● **List of tasks**:
[a] For the forum thread on capturing CO2 versus growing arbor trees, decide whether each statement below agrees with it. Answer yes or no for each, quoting the deciding words of the thread exactly.
(i) Gus Smedstad is playing on a Terra asteroid.
(ii) Zarquan's scheme for capturing CO2 from space uses around 1080 tiles.
(iii) One setup of 12 domestic arbor trees, 4 ethanol distilleries, and 1 petroleum generator feeds 160 slicksters.
[b] Answer these questions on the forum thread on capturing CO2 versus growing arbor trees.
(i) What was Gus Smedstad always short of the last time he built a sleet wheat farm?
(ii) What did Gus Smedstad get from the printer?
(iii) According to Zarquan, how much water per tile do wild arbor trees produce?
[c] Resume the forum thread on capturing CO2 versus growing arbor trees after its last line.

● **Document excerpt**:
■ ■ ■ ■
As I said, a fun derpy build but hugely pointless.

[Gus Smedstad]

"Can you do it" is often an interesting enough reason to explore an idea, even if it doesn't pan out.

I'm not sold on the CO2 -> oil conversion, since by the time you can build something like this, you have plenty of renewable energy.

However, the last time I built a sleet wheat farm, I was perpetually starving for dirt. So CO2 -> dirt is kind of attractive, and solar panels don't render that conversion meaningless.

I strongly suspect, though, that the answer to dirt shortages now is pips. I'm still playing a Terra asteroid, so I don't have any naturally occurring ones, but I did get some pips and acorns from the printer, and I've been experimenting with them. They seem like a pretty strong, renewable source of dirt. So probably the CO2 -> dirt isn't worth it either.

[Hakon]

2 hours ago, Lifegrow said:

hugely pointless.

If I am not mistaken, you can feed 27 dupes with oxygen if you use natural gas and electrolyzers. That isn't pointless.

Spoiler

1869 / 600 x 0.888 x 10 = 27,7 dupes

Are my calculatios correct?

 

[Zarquan]

Ok, so I have done the math.  Arbor trees vs capturing CO2 from space on resources per tile. 

I will not be considering slickster farms in tile cost, as I can theoretically fit any number of untended tame slicksters in a fixed number of tiles.

Note that the actual structure of the machine has no real effect on capturing CO2, but simply the space the meteors have to fall.   This scheme uses around 12720 tiles.

EDIT:  I actually did the math wrong here, but I redid it in the math in my sour gas vs arbor trees thread on water.

The point is that domestic trees produce 0.873 g/s/tile water.  In the space given, I could create 6,663 kg/cycle water.  With wild trees, that increases to 2.592 g/s/tile water, or 19,782 kg/cycle water.  They can also feed a lot more slicksters, around 14503 slicksters for domestic or 6,231.5 slicksters for wild.  Of course, this is theoretical.  That many slicksters would make the critters on the map think very slowly and they might start to starve to death before they think to eat or some other similar fate.

Spoiler

12 domestic arbor trees, 4 ethanol distilleries, and 1 petroleum generator is one uni.  Including floors, this takes around 180 tiles.  Using slicksters, this setup results in 800 kg/cycle of CO2, which feeds 160 slicksters.  They also produce a profit of 160 kg/cycle water, sheerly by coincidence.  Anyway, if we get around 2 of these, we get as much water as we do from space.  If we get 6 of these (72 trees, 12 distilleries, and 6 petroleum generators), we get more water and more slicksters.  Plus polluted dirt on top of it.  And this would take up 1080 tiles.  So, since we can get an infinite number of arbor trees, arbor trees are a better use of the space.

 

16 hours ago, Hakon said:

If I am not mistaken, you can feed 27 dupes with oxygen if you use natural gas and electrolyzers. That isn't pointless.

  Reveal hidden contents

1869 / 600 x 0.888 x 10 = 27,7 dupes

Are my calculatios correct?
■ ■ ■ ■
● **Records supplied**:
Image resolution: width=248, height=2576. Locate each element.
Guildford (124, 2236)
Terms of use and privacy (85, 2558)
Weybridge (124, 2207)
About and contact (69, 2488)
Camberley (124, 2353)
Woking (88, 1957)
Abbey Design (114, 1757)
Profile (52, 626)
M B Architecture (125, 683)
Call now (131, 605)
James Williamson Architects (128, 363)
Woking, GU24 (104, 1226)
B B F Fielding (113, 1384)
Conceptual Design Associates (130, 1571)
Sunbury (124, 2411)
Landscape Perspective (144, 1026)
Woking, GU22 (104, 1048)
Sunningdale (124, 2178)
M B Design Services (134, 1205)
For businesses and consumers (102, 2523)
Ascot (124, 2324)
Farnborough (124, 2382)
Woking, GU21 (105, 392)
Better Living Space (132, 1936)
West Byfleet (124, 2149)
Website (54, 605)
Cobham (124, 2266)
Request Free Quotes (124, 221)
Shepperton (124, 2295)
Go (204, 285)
■ ■ ■ ■
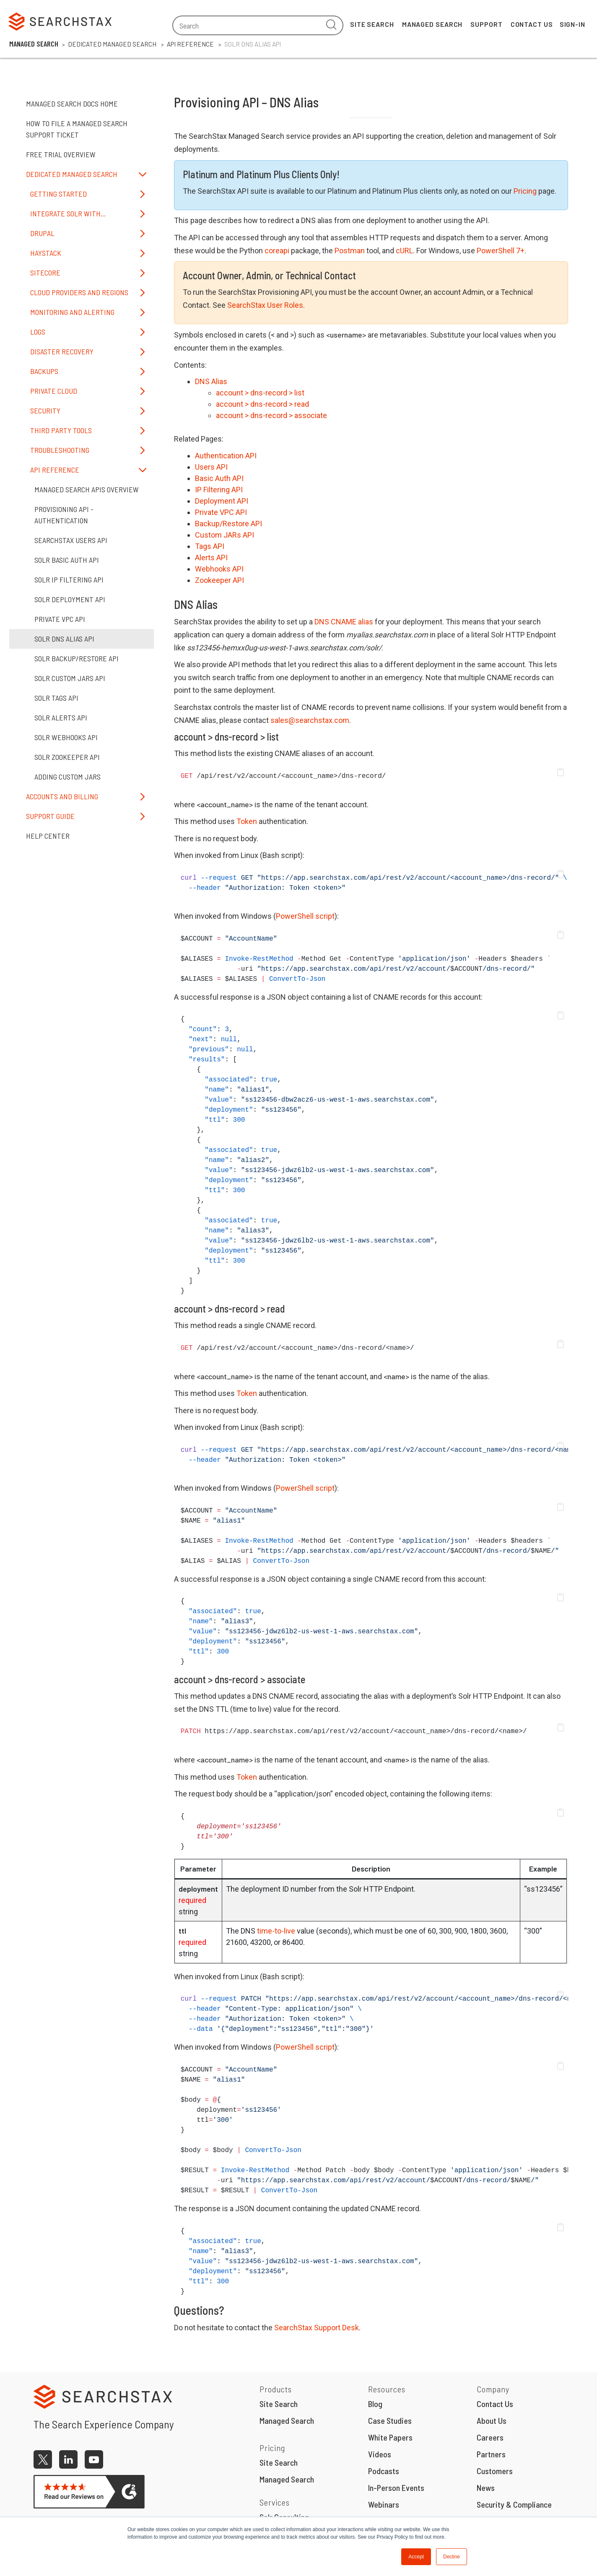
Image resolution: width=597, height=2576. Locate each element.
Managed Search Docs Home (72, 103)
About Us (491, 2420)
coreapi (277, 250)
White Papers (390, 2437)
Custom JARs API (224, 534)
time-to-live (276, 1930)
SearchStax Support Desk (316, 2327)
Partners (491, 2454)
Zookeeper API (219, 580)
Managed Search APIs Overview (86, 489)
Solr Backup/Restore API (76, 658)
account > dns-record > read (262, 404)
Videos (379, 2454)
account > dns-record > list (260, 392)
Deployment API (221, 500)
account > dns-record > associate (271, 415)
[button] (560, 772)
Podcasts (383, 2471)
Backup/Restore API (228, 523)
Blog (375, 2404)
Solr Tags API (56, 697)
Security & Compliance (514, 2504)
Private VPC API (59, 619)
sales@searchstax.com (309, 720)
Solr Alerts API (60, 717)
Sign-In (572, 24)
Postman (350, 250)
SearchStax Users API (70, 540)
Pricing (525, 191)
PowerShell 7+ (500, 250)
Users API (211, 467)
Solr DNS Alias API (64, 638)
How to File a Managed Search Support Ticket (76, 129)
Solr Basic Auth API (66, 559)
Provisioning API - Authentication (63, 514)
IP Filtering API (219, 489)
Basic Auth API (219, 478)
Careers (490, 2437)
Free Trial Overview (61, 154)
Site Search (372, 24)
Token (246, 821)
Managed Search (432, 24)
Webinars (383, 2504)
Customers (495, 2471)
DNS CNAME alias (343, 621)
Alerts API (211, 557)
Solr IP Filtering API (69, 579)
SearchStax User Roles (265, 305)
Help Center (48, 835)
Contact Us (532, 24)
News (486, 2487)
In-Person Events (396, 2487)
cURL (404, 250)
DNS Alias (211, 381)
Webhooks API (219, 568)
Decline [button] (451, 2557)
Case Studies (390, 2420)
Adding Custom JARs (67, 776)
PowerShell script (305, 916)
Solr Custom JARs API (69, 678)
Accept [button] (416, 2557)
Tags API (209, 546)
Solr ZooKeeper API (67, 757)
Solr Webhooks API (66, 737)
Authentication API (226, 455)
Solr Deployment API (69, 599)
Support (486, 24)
■ ■ ■ ■
● **Answers to the exercise**:
[a]
(i) Yes: "I'm still playing a Terra asteroid"
(ii) No: "This scheme uses around 12720 tiles."
(iii) Yes: "this setup results in 800 kg/cycle of CO2, which feeds 160 slicksters."

[b]
(i) Dirt
(ii) Some pips and acorns
(iii) 2.592 g/s/tile

[c]
Another thought experiment I want to undertake is whether sour gas is worth it from a material generated/space measurement.  Because you do get more water from the natural gas conversion, but is it worth the space?  Burning 10 kg petroleum takes 5 petroleum generators, whereas burning 6.7 kg natural gas takes 75 natural gas generators.  That is a lot of space, a lot of piping, a lot of pumps, etc.  I'm not sure it's worth it, so I usually consider the petroleum numbers in these calculations.

[Hakon]

40 minutes ago, Zarquan said:

Another thought experiment I want to undertake is whether sour gas is worth it from a material generated/space measurement.  Because you do get more water from the natural gas conversion, but is it worth the space?  Burning 10 kg petroleum takes 5 petroleum generators, whereas burning 6.7 kg natural gas takes 75 natural gas generators.  That is a lot of space, a lot of piping, a lot of pumps, etc.  I'm not sure it's worth it, so I usually consider the petroleum numbers in these calculations.

Yes I agree, if I would do this I would use molten slicksters so that I wouldn't even need to build a petroleum boiler. For these numbers you could feed 21,6 duplicants with oxygen.

[Lifegrow]

7 hours ago, Hakon said:

If I am not mistaken, you can feed 27 dupes with oxygen if you use natural gas and electrolyzers. That isn't pointless.

  Reveal hidden contents

1869 / 600 x 0.888 x 10 = 27,7 dupes

Are my calculatios correct?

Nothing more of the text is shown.